Health doesn’t have a dress size
Anyone with an acute cultural awareness or an eye on their instagram ads will have noticed a shift in the size of the models that are used to advertise activewear; a diverse range of body types is used to demonstrate brands’ wearability. And, quite rightly so - it’s something we take to heart here at Fashionizer, as we design our uniforms to fit well and look good on a variety of body shapes. It’s great that the lifestyle industries are finally embracing diversity and inclusion, and have gotten to a point where size, no matter what it measures, is accepted not only as beautiful but healthy too.

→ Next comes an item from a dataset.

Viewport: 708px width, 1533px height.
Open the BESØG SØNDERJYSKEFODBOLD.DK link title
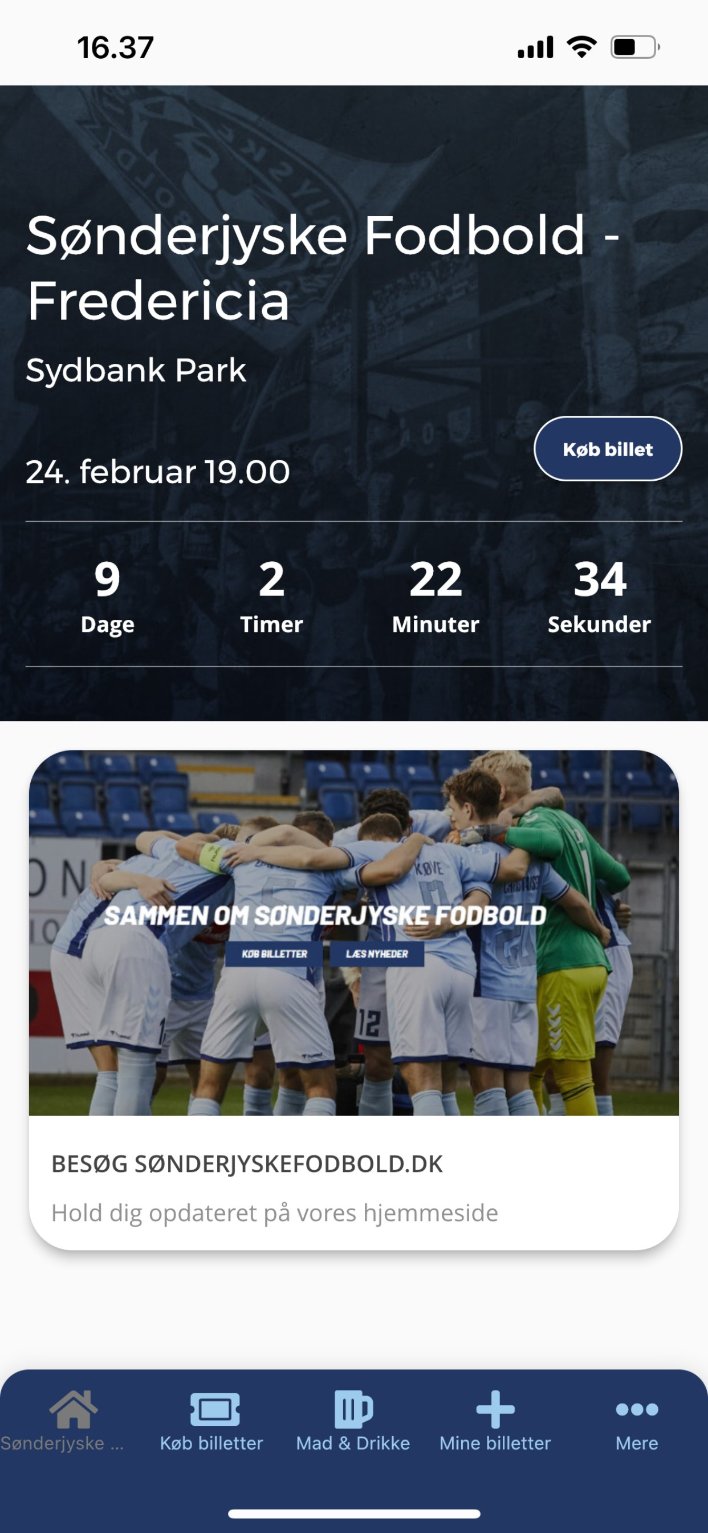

Last month, Nike made a stand for cultural diversity when they unveiled plus-size and para-sport mannequins in their London flagship store. Whilst many on social media praised the move, others criticised it, claiming it was dangerous to 'accept' a 'fat' physique. The Telegraph published an article that lambasted the idea, with its author - Tanya Gold - going so far as to assume that; "She is not readying herself for a run in her shiny Nike gear. She cannot run. She is, more likely, pre-diabetic and on her way to a hip replacement."
If you're mentally wagging your finger to the tune of your own put-out "Excuuuuse me?!" at Tanya's downright-rude presumption, then you are not alone. Many have run to the defense of the brand’s decision (including beauty watchdog Estée Laundry), finding it refreshing to see a mannequin that actually reflects their own body shape. Fashionizer’s multicultural workplace defends it too and, like others, this defense isn't solely mounted on the sensitivity of offending anyone; it's grounded in scientific fact.
In 2016, the University of California-Los Angeles conducted a study in the US, which found that body mass index (BMI) is not a reliable way to measure someone's health. It revealed that focusing on BMI ignores overweight and obese individuals who are cardiometabolically healthy, which accounts for nearly 50% of overweight individuals, around 29% of obese individuals and around 16% of obesity type 1 and 3 individuals.
What's more, the study found that putting the onus on BMI also ignored individuals whose BMI was considered 'normal' yet they are cardiometabolically unhealthy - that's about 30% of the US population. All in all, the study showed that using BMI as the main indicator for cardiometabolic health misclassifies over 75 million individuals, which amounts to around 23% of the US population.
So, if the so-called health 'experts' are on the wrong track, who can we trust when it comes to knowing if we're healthy or not? We think the answer is: Ourselves. Here at Fashionzier, we appreciate cultural diversity in the workplace – be it our own or the people we work with. We design our uniforms with a rainbow of body shapes and sizes in mind, so that all staff can feel comfortable, proud and healthy wearing a uniform that flatters and fits.